The Fed Holds the Fed Funds Rate Steady—Because it Doesn’t Know What Else To Do | Mises Wire

Posted by M. C. on September 27, 2023

If we read between the lines, it is apparent that the Fed is hoping that price inflation will fall to politically acceptable levels without any additional tightening, and without a recession. But “hope” is all the Fed has. The FOMC voting members have no idea what comes next. But, the members apparently still fear politically damaging price inflation isn’t going away as evidenced by most members’ admission that the target rate is unlikely to fall much before the end of 2024. This is notable because the FOMC members tend to strenuously avoid any predictions that rates might tighten further.

These guys are the best we have? I don’t think so. See mises.org, fee.org.

https://mises.org/wire/fed-holds-fed-funds-rate-steady-because-it-doesnt-know-what-else-do

Ryan McMaken

The Federal Reserve’s Federal Open Market Committee (FOMC) on Wednesday left the target policy interest rate (the federal funds rate) unchanged at 5.5 percent. This “pause” in the target rate suggests the FOMC believes it has raised the target rate high enough to rein in price inflation which has run well above the Fed’s arbitrary two-percent inflation target since mid-2021. 

The press release from the FOMC was largely unchanged from previous recent meetings and contained the usual language about the state of the economy and the Fed’s ability to manage it:

Recent indicators suggest that economic activity has been expanding at a solid pace. Job gains have slowed in recent months but remain strong, and the unemployment rate has remained low. Inflation remains elevated. … The U.S. banking system is sound and resilient. … the Committee will continue reducing its holdings of Treasury securities and agency debt and agency mortgage-backed securities, as described in its previously announced plans. 

This rosy and orderly picture of the situation relies on cherry-picking which indicators on which to base an assessment of the overall economy, and in his post-meeting press conference, Fed Chair Jerome Powell repeated the usual stock language the committee routinely provides on how present high labor demand proves there is no economic turbulence on the horizon. This reliance on current jobs data deliberately hides a larger and more accurate assessment of the economy. Nonetheless, in his comments at the press conference, Powell stated some undeniable facts: 

Inflation remains well above our longer-run goal of 2 percent—4 percent over the 12 months ending in August—and that, excluding the volatile food and energy categories, core PCE prices rose 3.9 percent. Inflation has moderated somewhat since the middle of last year … Nevertheless, the progress—the process of getting inflation sustainably down to 2 percent has a long way to go. 

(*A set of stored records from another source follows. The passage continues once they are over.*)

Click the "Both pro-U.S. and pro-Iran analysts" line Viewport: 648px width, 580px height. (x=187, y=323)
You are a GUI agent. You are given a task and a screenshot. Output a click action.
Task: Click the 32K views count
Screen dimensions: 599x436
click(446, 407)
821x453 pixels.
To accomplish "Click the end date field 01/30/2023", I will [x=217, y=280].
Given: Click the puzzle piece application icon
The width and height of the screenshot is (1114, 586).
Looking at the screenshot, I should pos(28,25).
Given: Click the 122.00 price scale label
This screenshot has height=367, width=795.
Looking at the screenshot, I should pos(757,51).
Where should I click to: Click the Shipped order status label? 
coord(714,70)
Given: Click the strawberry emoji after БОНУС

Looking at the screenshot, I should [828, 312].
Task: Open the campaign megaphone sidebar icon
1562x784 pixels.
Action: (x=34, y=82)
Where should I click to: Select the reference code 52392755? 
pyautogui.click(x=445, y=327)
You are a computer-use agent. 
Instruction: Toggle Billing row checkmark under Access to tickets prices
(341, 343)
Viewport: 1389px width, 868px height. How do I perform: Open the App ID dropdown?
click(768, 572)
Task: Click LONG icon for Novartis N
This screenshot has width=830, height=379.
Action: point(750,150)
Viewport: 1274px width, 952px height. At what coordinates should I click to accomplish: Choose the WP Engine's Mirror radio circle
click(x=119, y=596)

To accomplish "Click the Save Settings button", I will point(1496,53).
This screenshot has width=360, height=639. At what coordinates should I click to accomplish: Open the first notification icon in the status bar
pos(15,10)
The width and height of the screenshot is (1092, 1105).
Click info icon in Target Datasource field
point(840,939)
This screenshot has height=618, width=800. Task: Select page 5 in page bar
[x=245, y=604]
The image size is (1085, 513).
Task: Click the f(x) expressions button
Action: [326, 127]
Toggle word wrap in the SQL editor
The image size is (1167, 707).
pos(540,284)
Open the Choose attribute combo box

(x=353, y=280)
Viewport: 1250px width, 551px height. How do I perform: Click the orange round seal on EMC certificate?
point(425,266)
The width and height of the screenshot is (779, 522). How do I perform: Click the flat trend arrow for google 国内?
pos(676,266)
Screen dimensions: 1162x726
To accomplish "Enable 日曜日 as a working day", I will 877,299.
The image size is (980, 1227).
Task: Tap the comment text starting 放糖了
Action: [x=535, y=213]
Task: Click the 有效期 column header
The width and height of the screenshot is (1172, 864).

This meeting of the FOMC was described as “hawkish” by Wall Street observers and pundits, mainly because the FOMC’s Summary of Economic Projections (SEP) suggested that the target inflation rate will remain at 5.5 percent—or even slightly higher—throughout the rest of the year. As Powell noted:

If the economy evolves as projected the median participant projects that the appropriate level of the federal-funds rate will be 5.6 percent at the end of this year, 5.1 percent at the end of 2024, and 3.9 percent at the end of 2025. Compared with our June Summary of Economic Projections, the median projection is unrevised for the end of this year but is moved up by a half percentage point at the end of the next two years.